─── SELECTED PASSAGE ───
Group Criticizes Treatment of Conversion Adjustments on Convertibles

DATED APR. 23, 2015
DOCUMENT ATTRIBUTES
  • Authors
    Gideon, Kenneth W.
  • Institutional Authors
    Skadden, Arps, Slate, Meagher & Flom LLP
  • Subject Area/Tax Topics
  • Jurisdictions
  • Language
    English
  • Tax Analysts Document Number
    Doc 2015-10780
  • Tax Analysts Electronic Citation
    2015 TNT 88-19

 

April 23, 2015

 

 

Honorable Mark Mazur

 

Assistant Secretary of the Treasury for Tax Policy

 

Department of the Treasury

 

1500 Pennsylvania Ave., N.W.

 

Room 3120

 

Washington, DC 20220

 

Re: Request for Meeting to Discuss Taxation of Conversion Adjustments on Convertibles

 

Dear Mr. Mazur:

On behalf of the Concerned Convertible Bondholders Coalition, we are submitting the attached submission for your consideration. The Concerned Convertible Bondholders Coalition respectfully requests the opportunity to meet with you and your staff to discuss the matters addressed therein in the near future, and one of its members will call you to schedule this meeting.

Respectfully submitted,

 

 

Kenneth W. Gideon

 

Skadden, Arps, Slate, Meagher &

 

Flom LLP

 

Washington, DC

 

* * * * *

 

 

Over the past several months, controversy has arisen concerning the proper application of section 305(c) of the Internal Revenue Code of 1986, as amended (the "Code")1 to convertible debt, convertible stock, warrants, and other instruments containing rights that entitle the holder to convert them into a different interest in the issuer. (We refer to such interests generally as "Convertibles" and to the embedded right as a "Conversion Right.") Unfortunately, the public discussion thus far has focused on how to measure tax due on Convertibles when a change in conversion ratios (a "Conversion Adjustment") occurs as a result of a dividend on the underlying stock, rather than focusing on the more fundamental tax policy question of whether such an event is an appropriate occasion to impose tax at all.2 We do not believe that the rule that has been assumed to apply in the discussion thus far -- current taxation -- is proper tax policy. The Treasury has the regulatory authority to promulgate pragmatic, workable, and sensible rules with respect to Conversion Adjustments for Convertibles. Our request is that the time be taken to develop such rules and to revise the regulations to explicitly adopt such rules.

 

Moratorium

 

 

An interim step is necessary to permit orderly development of such rules: a moratorium on efforts to tax Conversion Adjustments under the existing rules. To our knowledge, until recently, no taxpayer, other than some REITs,3 was reporting, and the Internal Revenue Service was not seeking to tax, Conversion Adjustments. The existing regulations under section 305 were written long ago, before modern practice with respect to Conversion Adjustments developed, and at a time before there was more widespread knowledge of the economic underpinnings of financial instruments in general.4 Based on the legislative history and other authorities, we understand that the impetus for the assertion that current taxation is warranted is that, if one assumes that all Conversion Rights will be exercised, then a Conversion Adjustment would give rise to the results that section 305(b)(2) sought to tax currently -- a distribution of a cash dividend to one class of stock and the distribution of stock to another class of stock. While there may be some similarities between stock and Convertibles, such a conclusion is fundamentally flawed, because it ignores the economic characteristics of Conversion Rights and Convertibles.
───
# [TASKS TO COMPLETE]
**1.** Which terms does the text on taxing conversion adjustments formally define by putting them in quotation marks? List every one.
**2.** Continue the text on taxing conversion adjustments, picking up after its last sentence.
─── EXTRACTED ENTRIES ───
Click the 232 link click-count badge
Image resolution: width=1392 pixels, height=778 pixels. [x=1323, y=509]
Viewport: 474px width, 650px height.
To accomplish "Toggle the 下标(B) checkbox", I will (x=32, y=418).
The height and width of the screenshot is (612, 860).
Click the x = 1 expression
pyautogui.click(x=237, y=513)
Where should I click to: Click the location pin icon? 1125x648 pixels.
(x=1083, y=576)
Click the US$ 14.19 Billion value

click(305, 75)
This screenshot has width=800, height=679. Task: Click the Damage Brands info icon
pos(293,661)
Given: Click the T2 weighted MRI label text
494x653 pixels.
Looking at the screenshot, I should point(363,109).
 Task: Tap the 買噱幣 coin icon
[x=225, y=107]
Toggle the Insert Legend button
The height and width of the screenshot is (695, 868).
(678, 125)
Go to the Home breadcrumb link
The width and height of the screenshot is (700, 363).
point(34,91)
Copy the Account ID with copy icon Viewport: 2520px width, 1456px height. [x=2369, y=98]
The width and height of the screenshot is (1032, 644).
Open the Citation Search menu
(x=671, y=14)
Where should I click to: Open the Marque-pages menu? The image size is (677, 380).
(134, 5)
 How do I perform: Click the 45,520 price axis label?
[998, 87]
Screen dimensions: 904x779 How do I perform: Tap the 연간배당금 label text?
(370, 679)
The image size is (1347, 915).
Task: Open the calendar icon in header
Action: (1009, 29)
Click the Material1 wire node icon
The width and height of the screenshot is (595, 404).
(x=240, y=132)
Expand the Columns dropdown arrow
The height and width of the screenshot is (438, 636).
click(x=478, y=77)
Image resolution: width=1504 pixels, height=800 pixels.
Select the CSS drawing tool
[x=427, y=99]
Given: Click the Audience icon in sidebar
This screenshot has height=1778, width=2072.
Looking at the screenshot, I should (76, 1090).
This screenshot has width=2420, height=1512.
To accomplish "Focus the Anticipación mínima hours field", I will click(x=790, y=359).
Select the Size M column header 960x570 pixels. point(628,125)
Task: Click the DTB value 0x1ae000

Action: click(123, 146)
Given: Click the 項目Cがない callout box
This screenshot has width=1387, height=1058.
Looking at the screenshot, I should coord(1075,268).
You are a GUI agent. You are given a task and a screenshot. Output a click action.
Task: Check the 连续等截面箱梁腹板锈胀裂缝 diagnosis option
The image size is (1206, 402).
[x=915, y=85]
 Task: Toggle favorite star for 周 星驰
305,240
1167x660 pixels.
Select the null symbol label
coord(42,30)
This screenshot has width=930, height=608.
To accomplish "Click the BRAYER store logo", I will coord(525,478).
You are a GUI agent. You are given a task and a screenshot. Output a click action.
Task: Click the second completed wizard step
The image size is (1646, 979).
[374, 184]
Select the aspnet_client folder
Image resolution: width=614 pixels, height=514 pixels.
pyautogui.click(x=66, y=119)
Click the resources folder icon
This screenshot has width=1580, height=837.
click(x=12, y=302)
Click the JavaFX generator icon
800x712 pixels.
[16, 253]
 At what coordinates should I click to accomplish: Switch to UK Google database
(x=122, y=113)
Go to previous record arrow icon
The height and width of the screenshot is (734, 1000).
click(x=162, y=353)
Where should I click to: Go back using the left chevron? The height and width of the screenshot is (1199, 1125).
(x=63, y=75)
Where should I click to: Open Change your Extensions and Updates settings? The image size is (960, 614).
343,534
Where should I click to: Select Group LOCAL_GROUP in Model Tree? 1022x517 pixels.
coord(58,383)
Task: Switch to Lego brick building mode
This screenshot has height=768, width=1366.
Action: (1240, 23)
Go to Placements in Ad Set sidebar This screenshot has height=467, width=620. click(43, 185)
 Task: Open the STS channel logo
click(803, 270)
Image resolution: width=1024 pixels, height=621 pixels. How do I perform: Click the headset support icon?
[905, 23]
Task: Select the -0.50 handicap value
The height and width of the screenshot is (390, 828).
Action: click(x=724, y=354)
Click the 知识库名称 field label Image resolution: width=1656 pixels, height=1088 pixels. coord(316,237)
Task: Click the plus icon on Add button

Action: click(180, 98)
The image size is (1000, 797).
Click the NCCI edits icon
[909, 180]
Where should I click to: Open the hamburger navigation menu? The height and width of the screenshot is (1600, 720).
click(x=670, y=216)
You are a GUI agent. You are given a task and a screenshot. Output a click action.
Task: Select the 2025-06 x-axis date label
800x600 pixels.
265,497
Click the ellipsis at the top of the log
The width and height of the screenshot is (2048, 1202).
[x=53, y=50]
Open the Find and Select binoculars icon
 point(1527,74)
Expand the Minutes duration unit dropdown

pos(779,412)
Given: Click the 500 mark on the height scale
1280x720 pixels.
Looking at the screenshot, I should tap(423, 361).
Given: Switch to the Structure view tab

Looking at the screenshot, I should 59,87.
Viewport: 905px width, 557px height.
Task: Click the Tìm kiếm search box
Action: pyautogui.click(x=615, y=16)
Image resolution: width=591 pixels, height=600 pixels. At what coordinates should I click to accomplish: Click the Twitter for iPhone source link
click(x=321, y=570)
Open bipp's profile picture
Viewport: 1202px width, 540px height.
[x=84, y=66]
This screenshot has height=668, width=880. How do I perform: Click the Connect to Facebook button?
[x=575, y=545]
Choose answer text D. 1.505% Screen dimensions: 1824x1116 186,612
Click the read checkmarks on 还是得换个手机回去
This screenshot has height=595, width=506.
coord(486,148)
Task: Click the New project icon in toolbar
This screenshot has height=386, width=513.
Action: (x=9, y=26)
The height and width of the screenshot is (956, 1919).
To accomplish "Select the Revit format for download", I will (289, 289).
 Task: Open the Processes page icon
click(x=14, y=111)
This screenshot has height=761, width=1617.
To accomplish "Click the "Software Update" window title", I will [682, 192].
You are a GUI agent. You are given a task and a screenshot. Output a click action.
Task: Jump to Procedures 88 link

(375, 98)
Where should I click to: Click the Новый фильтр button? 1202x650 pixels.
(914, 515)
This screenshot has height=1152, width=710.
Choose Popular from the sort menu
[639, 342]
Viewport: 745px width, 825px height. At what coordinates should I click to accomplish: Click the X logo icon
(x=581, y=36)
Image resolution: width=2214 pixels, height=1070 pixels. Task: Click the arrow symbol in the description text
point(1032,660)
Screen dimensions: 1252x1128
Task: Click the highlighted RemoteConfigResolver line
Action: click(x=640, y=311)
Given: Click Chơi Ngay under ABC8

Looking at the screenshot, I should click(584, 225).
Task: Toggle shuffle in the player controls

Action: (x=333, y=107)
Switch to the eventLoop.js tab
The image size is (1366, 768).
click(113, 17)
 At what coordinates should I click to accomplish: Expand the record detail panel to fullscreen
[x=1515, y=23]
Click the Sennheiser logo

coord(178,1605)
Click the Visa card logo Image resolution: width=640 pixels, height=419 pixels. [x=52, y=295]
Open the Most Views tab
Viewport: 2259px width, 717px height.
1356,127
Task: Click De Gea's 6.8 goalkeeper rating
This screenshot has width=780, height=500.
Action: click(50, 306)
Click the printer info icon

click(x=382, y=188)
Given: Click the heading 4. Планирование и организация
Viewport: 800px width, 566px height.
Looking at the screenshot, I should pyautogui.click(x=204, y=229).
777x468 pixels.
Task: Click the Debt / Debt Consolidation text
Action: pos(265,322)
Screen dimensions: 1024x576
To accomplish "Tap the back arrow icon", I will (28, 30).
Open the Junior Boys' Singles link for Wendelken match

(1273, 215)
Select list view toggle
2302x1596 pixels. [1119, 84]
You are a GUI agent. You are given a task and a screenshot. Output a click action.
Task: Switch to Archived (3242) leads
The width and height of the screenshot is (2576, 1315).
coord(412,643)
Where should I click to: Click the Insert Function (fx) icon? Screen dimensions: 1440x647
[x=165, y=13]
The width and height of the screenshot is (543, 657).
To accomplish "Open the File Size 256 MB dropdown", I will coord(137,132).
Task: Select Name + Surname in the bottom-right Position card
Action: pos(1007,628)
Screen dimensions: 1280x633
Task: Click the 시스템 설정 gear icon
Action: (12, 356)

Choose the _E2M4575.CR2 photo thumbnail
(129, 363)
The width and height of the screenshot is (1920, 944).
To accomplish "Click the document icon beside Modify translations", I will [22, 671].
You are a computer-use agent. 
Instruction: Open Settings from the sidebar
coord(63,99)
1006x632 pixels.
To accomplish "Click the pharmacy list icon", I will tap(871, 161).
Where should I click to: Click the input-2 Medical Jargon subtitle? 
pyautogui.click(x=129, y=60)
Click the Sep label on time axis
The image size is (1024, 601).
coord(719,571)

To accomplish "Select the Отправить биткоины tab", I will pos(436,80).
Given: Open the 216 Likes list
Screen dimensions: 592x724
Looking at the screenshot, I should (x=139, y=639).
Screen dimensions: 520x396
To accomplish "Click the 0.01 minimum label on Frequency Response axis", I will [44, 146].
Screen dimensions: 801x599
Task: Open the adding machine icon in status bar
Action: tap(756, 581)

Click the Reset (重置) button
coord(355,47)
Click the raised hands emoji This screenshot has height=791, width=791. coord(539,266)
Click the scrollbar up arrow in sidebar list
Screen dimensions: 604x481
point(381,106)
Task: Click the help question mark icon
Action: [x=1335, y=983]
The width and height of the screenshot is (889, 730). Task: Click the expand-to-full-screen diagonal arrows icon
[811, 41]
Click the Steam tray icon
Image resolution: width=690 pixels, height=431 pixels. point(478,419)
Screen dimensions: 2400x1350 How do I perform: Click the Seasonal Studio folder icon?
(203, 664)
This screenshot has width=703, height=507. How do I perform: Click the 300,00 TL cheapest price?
───
# [WRITTEN ANSWERS]
**1.** "Code", "Convertibles", "Conversion Right", "Conversion Adjustment"

**2.**
A Conversion Right may never be exercised, and is often not exercisable at the time of the Conversion Adjustment; thus, the position of a Convertible holder is not the same as that of a shareholder in the classic section 305 situation noted above.5 A Convertible holder has no option to receive cash in such circumstances, and, even if a Conversion Adjustment is made with reference to the dividend, there is no certainty that the holder will ever receive stock or the amount of additional stock that might be issued by reason of the Conversion Adjustment. Moreover, the Convertible holder does not have a right that is economically equivalent to the shareholder's right to cash and any rule that seeks to approximate the option value before exercise must necessarily be complex and imprecise as well. The existing section 305 regulations certainly do not provide meaningful guidance as to how such amounts could be determined. The assumption that the dividend inclusion should be the value of the extra stock is flawed, because the holder of the Convertible may have the right to get more stock, but the amount of shares is often indeterminate until maturity, and the holder will only receive such stock if exercising the Conversion Right makes economic sense. Thus, any current imputation rule would always mandate an erroneous result in the significant number of cases where the conversion right is never exercised -- in those cases there never should have been an imputation to the Convertible holder (and certainly not at the date on which the Conversion Adjustment is made).6 Even if the Conversion Right is ultimately exercised, current imputation while that right remains subject to contingencies will always rest on essentially arbitrary and often inaccurate premises. A basis adjustment would, moreover, be insufficient to eliminate the harm caused by a current imputation rule to holders who do not exercise, because it would, at best, result in character mismatch.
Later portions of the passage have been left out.